Required action: Reproduce the Bernard Zinman biography below word for word, covering everything from "Bernard Zinman is" down to "therapies for diabetes.".

= Bernard Zinman =

Canadian endocrinologist

Bernard Zinman is a Canadian clinical and research endocrinologist, whose research at the University of Toronto focuses on type 1 and type 2 diabetes. He directed the Mount Sinai Hospital Leadership Sinai Centre for Diabetes and the Banting and Best Diabetes Centre (university of Toronto). In 2019, he was appointed as an Officer to the Order of Canada in recognition of his scientific contributions, including the development of preventative therapies for diabetes.

He has published over 400 articles and has been cited 134,000+ times. https://scholar.google.com/citations?user=z5PDrpoAAAAJ&hl=en

== Early life and education==
Zinman was born in Montreal. He completed his medical degree at McGill University, with further training in internal medicine and endocrinology at McGill University and the University of Toronto.

==Career==
Zinman joined Mount Sinai Hospital in 1990. His research has focused on the treatment of diabetes. He directed the Banting and Best Diabetes Centre at the University of Toronto from 1993 to 2000. During this time Zinman worked with Robert Hegele and Stewart Harris to identify the first diabetes-risk gene in an aboriginal population.

In 2000 Zinman became Director of the Leadership Sinai Centre for Diabetes, an Ontario diabetes research clinic and Zinman is currently a professor of medicine at the University of Toronto and a Senior Scientist at Mount Sinai's Lunenfeld-Tanenbaum Research Institute.

Records shown:
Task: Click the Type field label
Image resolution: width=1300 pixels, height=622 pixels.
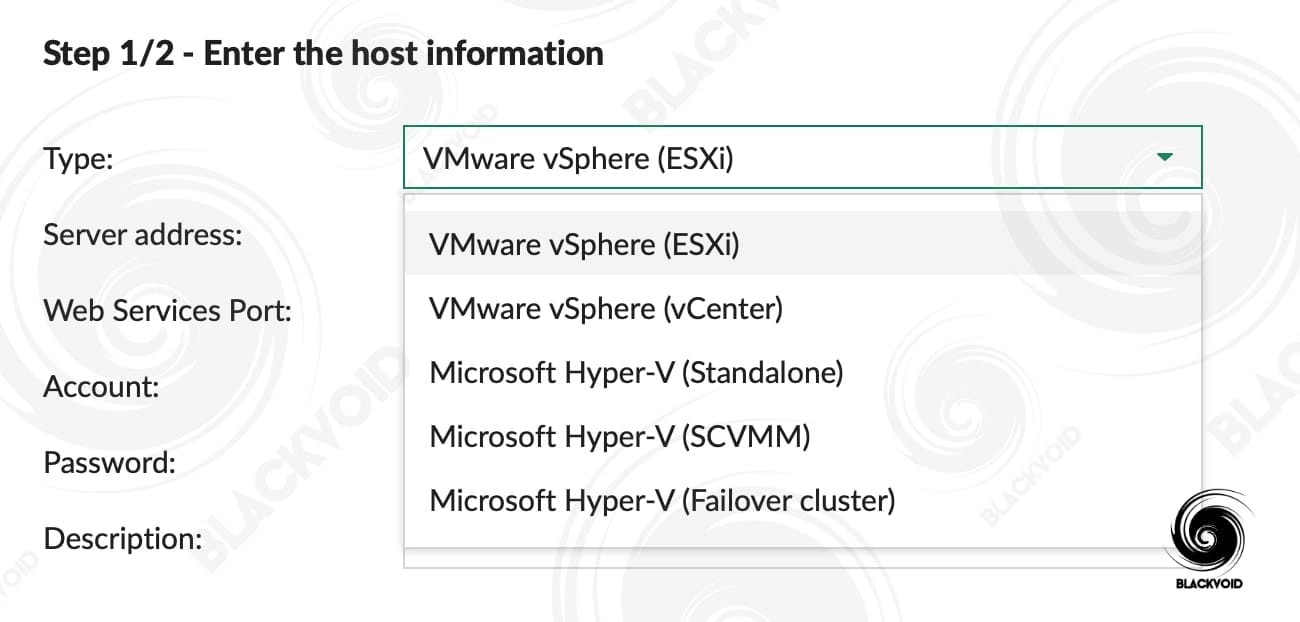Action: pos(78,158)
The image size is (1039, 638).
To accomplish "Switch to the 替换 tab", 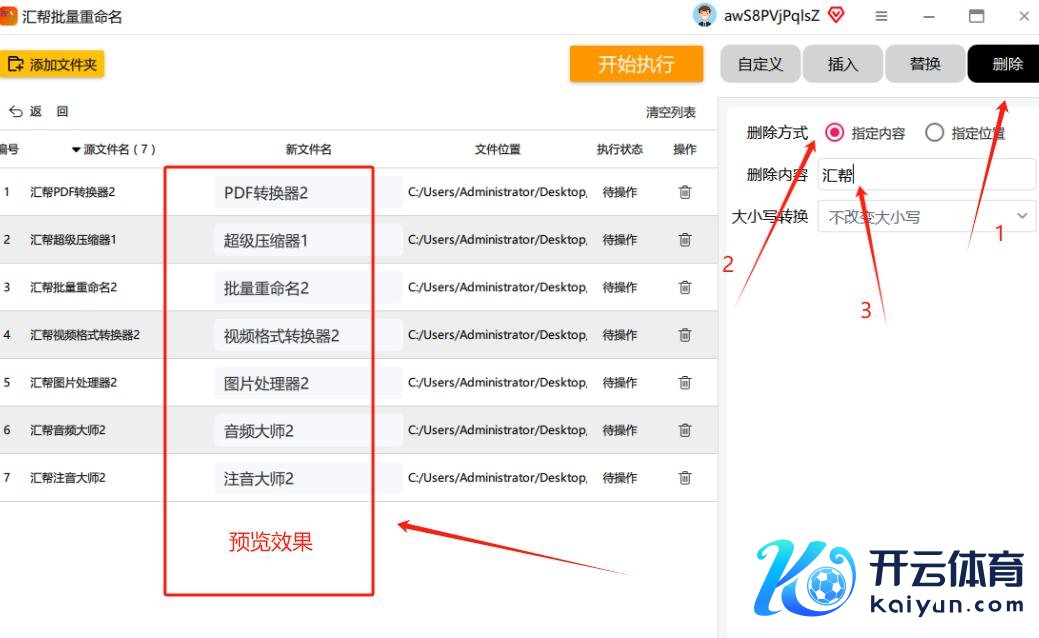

--

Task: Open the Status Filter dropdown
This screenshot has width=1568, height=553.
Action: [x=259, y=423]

---

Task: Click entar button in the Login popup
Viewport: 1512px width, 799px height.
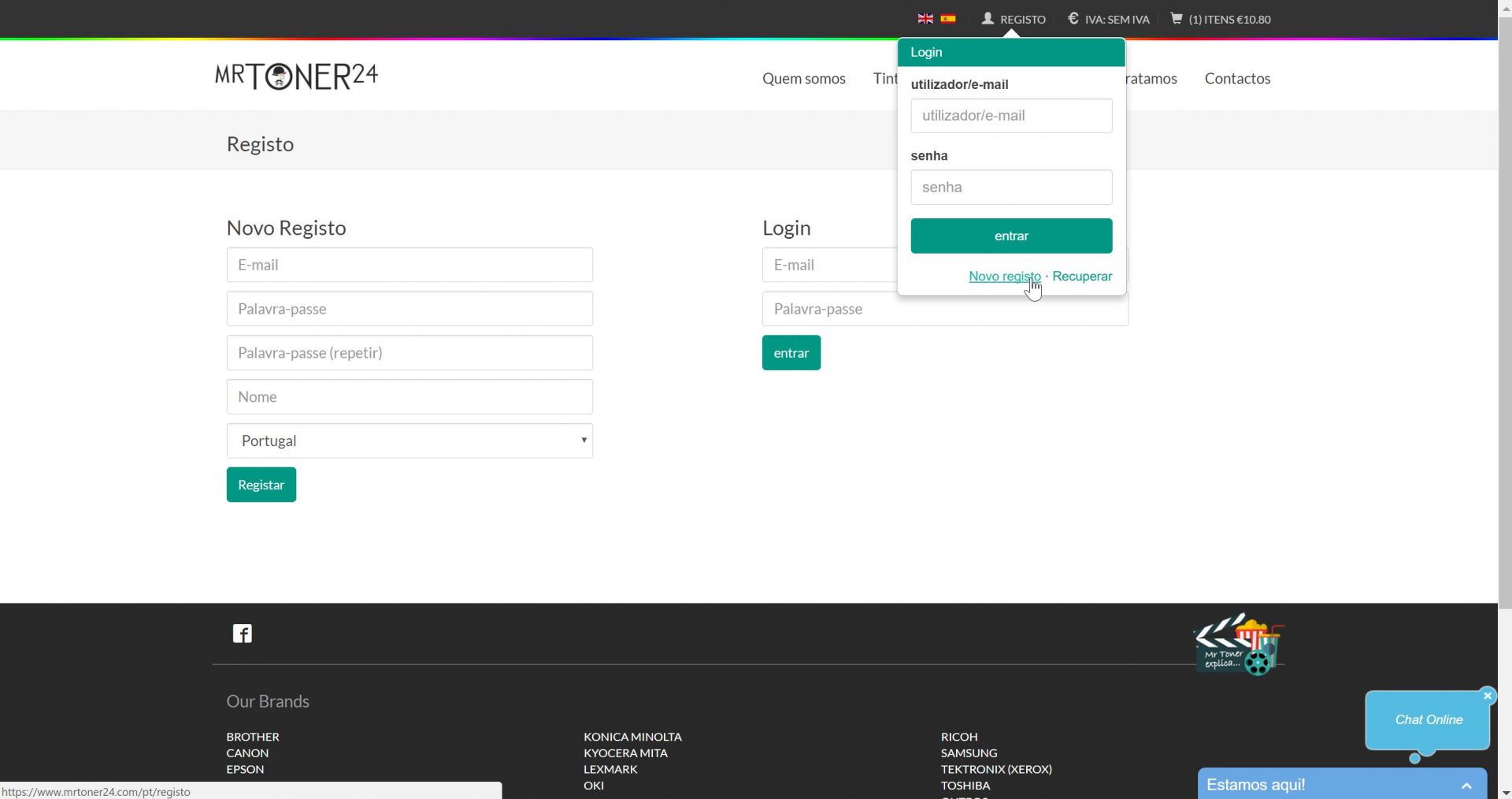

Solution to this exercise:
Bernard Zinman is a Canadian clinical and research endocrinologist, whose research at the University of Toronto focuses on type 1 and type 2 diabetes. He directed the Mount Sinai Hospital Leadership Sinai Centre for Diabetes and the Banting and Best Diabetes Centre (university of Toronto). In 2019, he was appointed as an Officer to the Order of Canada in recognition of his scientific contributions, including the development of preventative therapies for diabetes.